The USDA's December World Agricultural Supply and Demand Estimates (WASDE) report included an upward revision in global production and consumption of wheat, while resulting in a lower revision in global ending stocks, a surprise based on Dow Jones pre-report estimates. At 316.5 million metric tons, global ending stocks were estimated below the range of the pre-report estimates, shown to range from 318.5 mmt to 325.5 mmt, while the average was reported at 321.5 mmt, or 1 mmt higher than last month's USDA estimate. While this forecast showed the most favorable move this month when compared to both global soybean and corn balance sheets, stocks are to remain at a record high.
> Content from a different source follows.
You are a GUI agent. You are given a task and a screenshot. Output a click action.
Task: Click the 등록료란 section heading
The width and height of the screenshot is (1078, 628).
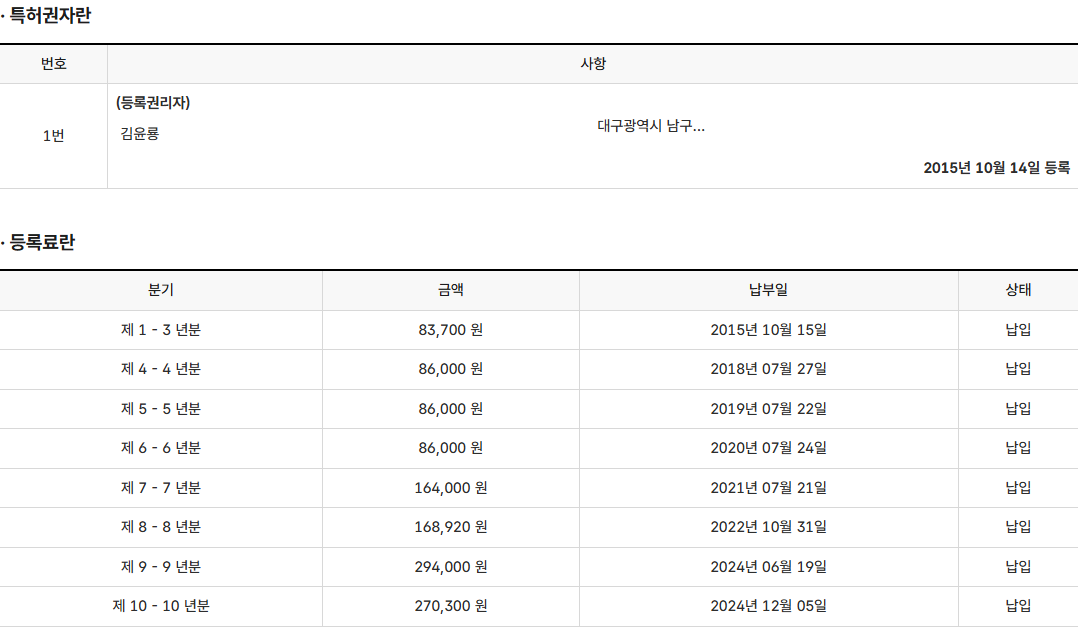(42, 243)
This month, the export forecast was increased by 270,000 metric tons for the United States, by 1 mmt for both Australia and Canada, by 500,000 mt for Russia and by 20,000 mt for Kazakhstan, while looking at the world's major exporters.
As seen on the attached chart, Russia remains at the top of the global exporters with a forecast of 40 mmt (blue bar measured against the primary vertical axis), while this volume is 21.1% above its five-year average exports (black line with markers against the secondary vertical axis).
What is interesting is the competition for second place, with the U.S. forecast to export 26.81 mmt, which compares to 26 mmt for both Canada and the European Union.
Focusing on the forecast for Canada, the forecast volume is above Agriculture and Agri-Food Canada's 24.760 mmt all-wheat (wheat plus durum) estimate released in November, although Statistics Canada has since increased its forecast for all-wheat production by just over 1 mmt. If realized, the 26 mmt would be a record and would be 15.6% higher than the five-year average of 23.5 mmt, or 14.7% higher than the USDA estimates, as shown on the chart.
Are we on track to hit this volume? As of week 18, or the week ending Dec. 6, licensed exports of wheat total 7.0177 mmt and licensed exports of durum total 1.9532 mmt, or 8.971 mmt in total. Week 18 marks the first 35% of the crop year, while this pace projects forward to 25.6 mmt of licensed exports, not including unlicensed exports and the export of flour.
An even more bullish projection is calculated when one considers the seasonality of shipments; during the past five years, an average of 32.5% of total wheat exports was reported in the weekly Canadian Grain Commission data as of week 18, while an average of 29.2% of total durum exports are recorded in licensed exports as of week 18. This average pace projects forward to all wheat exports of 28.2 mmt, a volume that would prove out of reach due to a lack of supplies.